Design Reporters and Design Critics

I’d like to see more design criticism on the level of functionality – i.e., the criticism of stuff that’s poorly designed. There’s a lot of kludgy design around, whether it’s the size of bathrooms in airplanes or my idiotic Italian toaster (I’m living in Rome), which forces you to use those little wire baskets to toast bread in; the baskets are forever becoming entangled with the bits of metal inside the slots that heat up the toast. (Plus, if someone accidentally sets down a magazine on top of the toaster when the wire baskets are in the slots, the weight of the magazine pushes the baskets down, and that turns on the heat, and before you know it you’ve got a fire – but don’t know it until it’s too late because no one in Italy seems to have smoke detectors in their apartments.) And Paola perhaps you can explain why Italian washing machines take two hours to do a load that an American machine would handle in twenty five minutes?
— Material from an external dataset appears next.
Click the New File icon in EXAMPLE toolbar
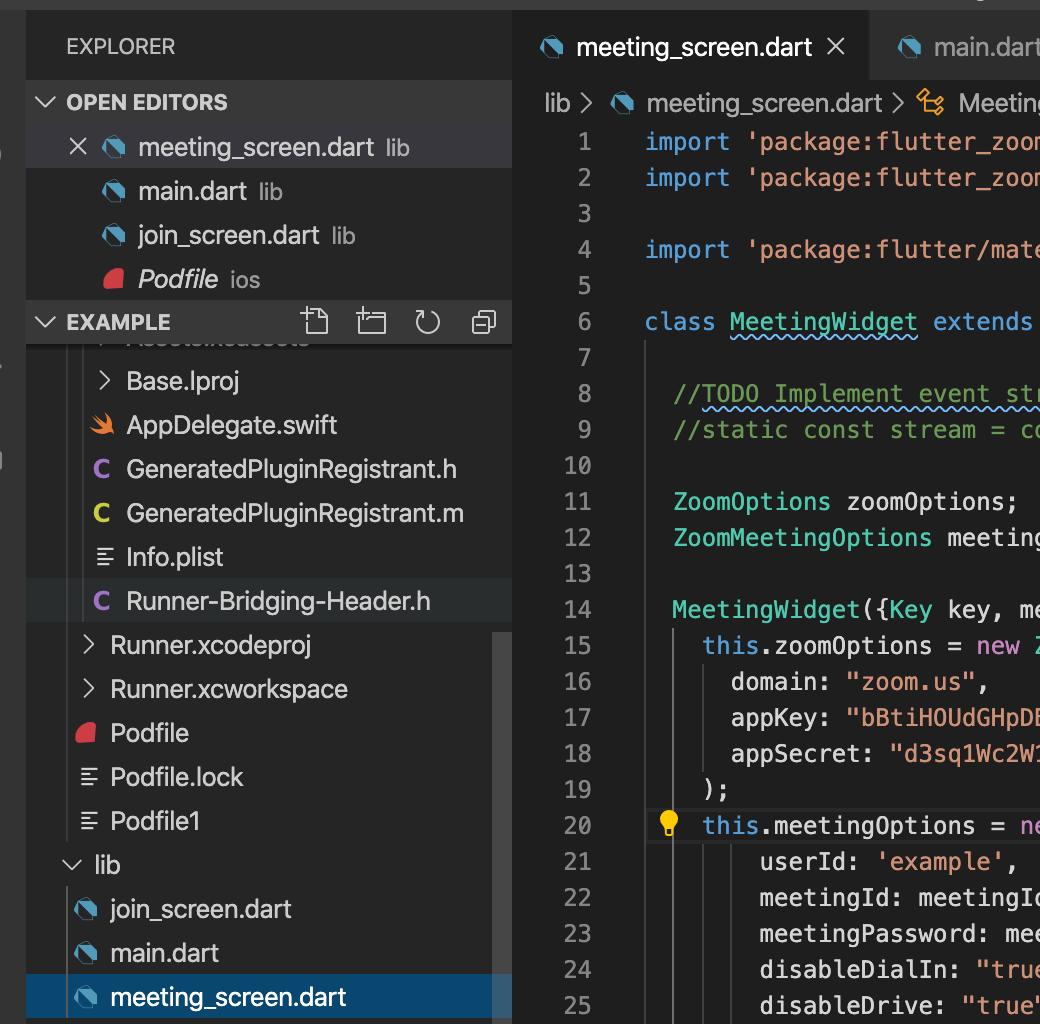Viewport: 1040px width, 1024px height. pos(316,322)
Can Italians’ clothes really be that much cleaner? Is this the Slow Food movement applied to clothes?

I like Donald Norman’s writing about design. He has made a lot of good points over the years about designs that are needlessly complex and counterintuitive. (For example, why do doors that require you to Push them have handles that suggest Pull?) I suppose what I like about his design criticism is that it includes more of a psychological and less of an aesthetic approach.